*Extract to read:*
-*-*-

When accuracy is mission-critical, many teams instinctively reach for a larger model. Yet model size is only one lever on the cost-accuracy tradeoff curve. An equally powerful (and often cheaper) lever is task-specification: deciding how much work you hand the model at one time.
Example: Refactoring a Codebase
It is easy to think of cases where LLMs fail. On a personal note, I decided to refactor the code in my old project for my game Cell Division https://mattmotoki.github.io/cell-division/ It was written in plain JS, CSS, and HTML. I wanted to use react. A one-shot prompt failed. Instead I used cursor to write tests and break the current codebase into smaller chunks – the board, the game, the AI, etc. Then I asked it to give me the bare bones implementation of the game. We implemented the scoring mechanics next and then the AI. Breaking down the problem into smaller chunks make the it posssible to refactor.
Example: Multi-level Product Extraction
While building a Hawaiʻi coffee directory I faced thousands of products across dozens of businesses, each formatted differently. One giant prompt crashed into context limits and hallucinations. A three-tier workflow solved it.
Level | What the prompt asked | Context data | # API calls | Tokens/call |
---|---|---|---|---|
1. Zero-shot grouping | “Classify each product into broad buckets: coffee, food, subscriptions, experiences …” | [fill] | [fill] | [fill] |
2. Generic extraction | “For products in the same bucket, return name, price, short description.” | [fill] | [fill] | [fill] |
3. Bucket-specific details | If bucket = coffee → “Add roast level, bean type (whole / ground / pod), origin, tasting notes.” | [fill] | [fill] | [fill] |
The same lightweight Gemini 2 Flash-Lite model handled every tier. I could have broken level 3 into separate prompts for each attribute, but a single call extracted all five features just fine—extra decomposition would add orchestration overhead without improving accuracy.

-*-*-

*Record extracts:*
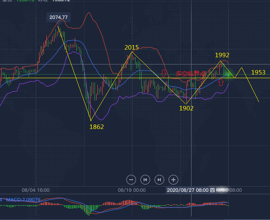Click the red down arrow marker
The height and width of the screenshot is (220, 270).
point(163,73)
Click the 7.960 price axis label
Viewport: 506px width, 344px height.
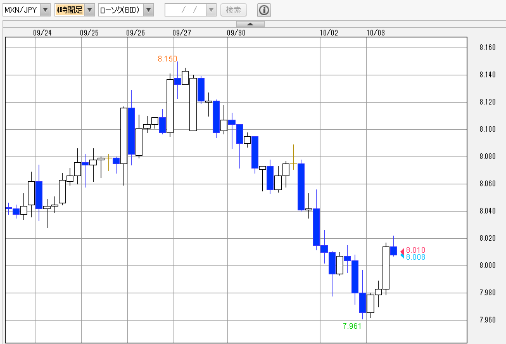pos(487,320)
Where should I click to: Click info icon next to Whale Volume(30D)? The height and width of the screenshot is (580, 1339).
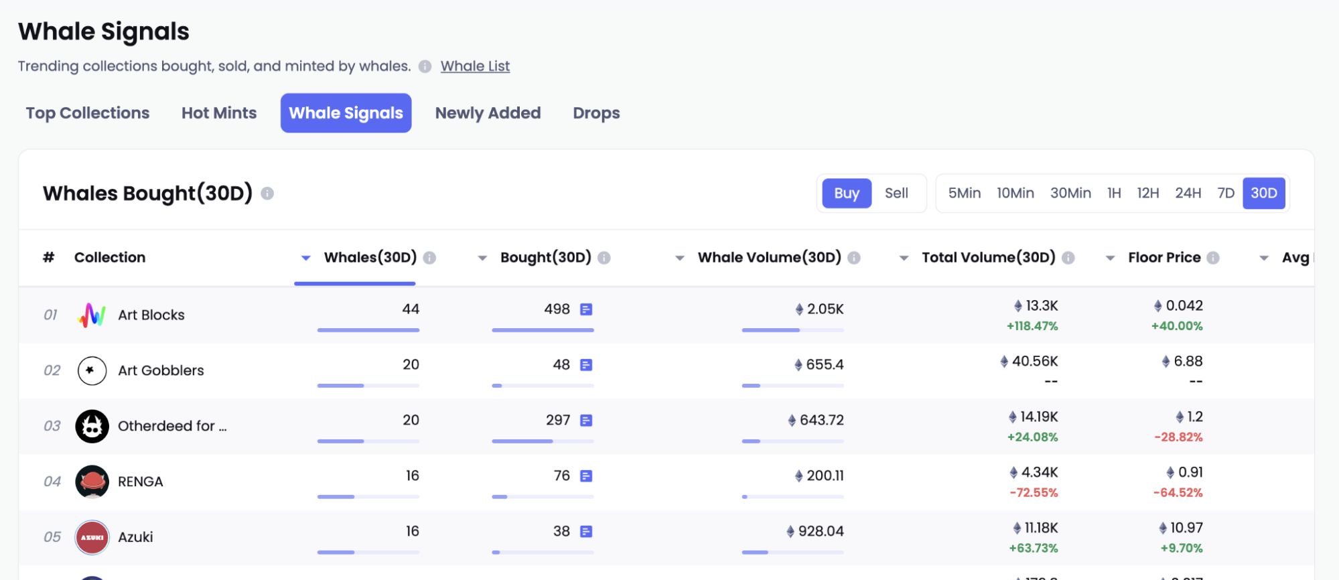pos(854,258)
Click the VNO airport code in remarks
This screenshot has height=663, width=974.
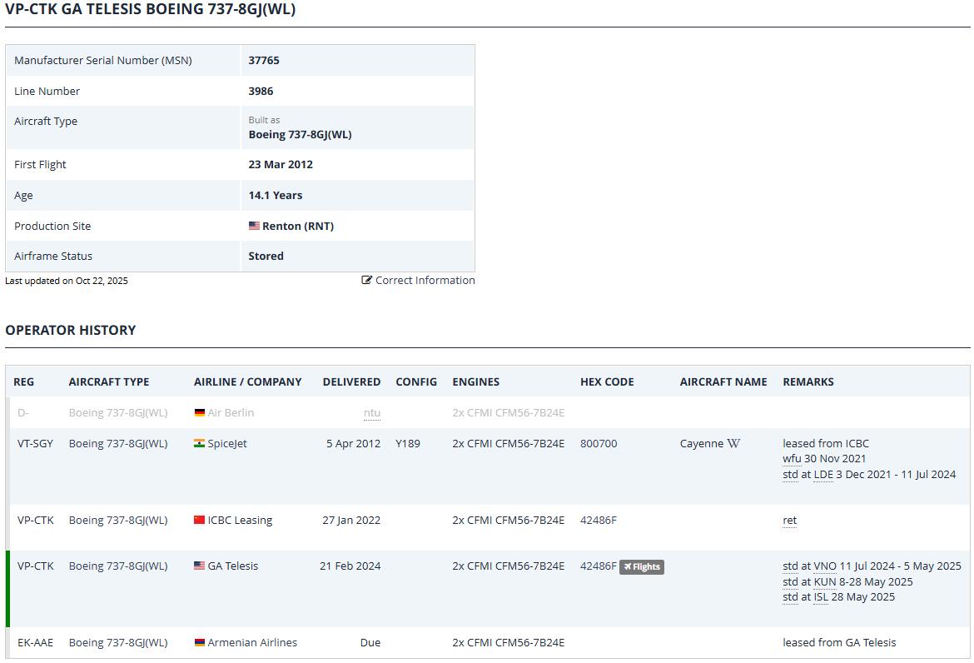pyautogui.click(x=825, y=566)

-*-*-

*Questions:*
- A) Quote the stretch of the article on breaking LLM work into smaller tasks from "Level | What" through "without improving accuracy.".
- B) Continue the article on breaking LLM work into smaller tasks from the point where it stops.
The rows play no part in what you're asked to do.

*Answers for the tasks:*
- A)
Level | What the prompt asked | Context data | # API calls | Tokens/call |
---|---|---|---|---|
1. Zero-shot grouping | “Classify each product into broad buckets: coffee, food, subscriptions, experiences …” | [fill] | [fill] | [fill] |
2. Generic extraction | “For products in the same bucket, return name, price, short description.” | [fill] | [fill] | [fill] |
3. Bucket-specific details | If bucket = coffee → “Add roast level, bean type (whole / ground / pod), origin, tasting notes.” | [fill] | [fill] | [fill] |
The same lightweight Gemini 2 Flash-Lite model handled every tier. I could have broken level 3 into separate prompts for each attribute, but a single call extracted all five features just fine—extra decomposition would add orchestration overhead without improving accuracy.

- B)
Why does this work? Smaller scopes trim irrelevant tokens, letting a modest model focus on the essentials—a dynamic that e-commerce teams have used to cut token bills by half while raising exact-match accuracy.
The Task Specification Tradeoff
- Higher signal-to-noise – fewer distractor tokens per decision.
- Right-sizing – mid-size models often outperform frontiers when the task is narrow.
- Parallelism – independent subtasks can run concurrently.
- Cost proportionality – you pay only for the capabilities you invoke.
But splitting is not free. Each extra hop adds glue code, latency, and failure modes. Both practice and literature show a U-shaped curve: too little decomposition wastes capacity; too much drowns you in orchestration overhead. The sweet spot is usually “a handful of coherent subtasks,” not dozens.
Conclusion
Model capabilities shift fast. Boundaries that felt necessary last quarter may already be obsolete. Keep a lightweight evaluation loop:
- Re-benchmark a monolith whenever a new model arrives.
- Measure task affinity – do grouped subtasks still help, or hurt?
- Re-split only where data prove the benefits remain.
Take-away
Task-specification is a controllable design choice. Before paying for a larger model, test whether a smarter breakdown—or a newly capable monolith—delivers better accuracy for less money. The cheapest, most reliable solution is often in the spec, not the size.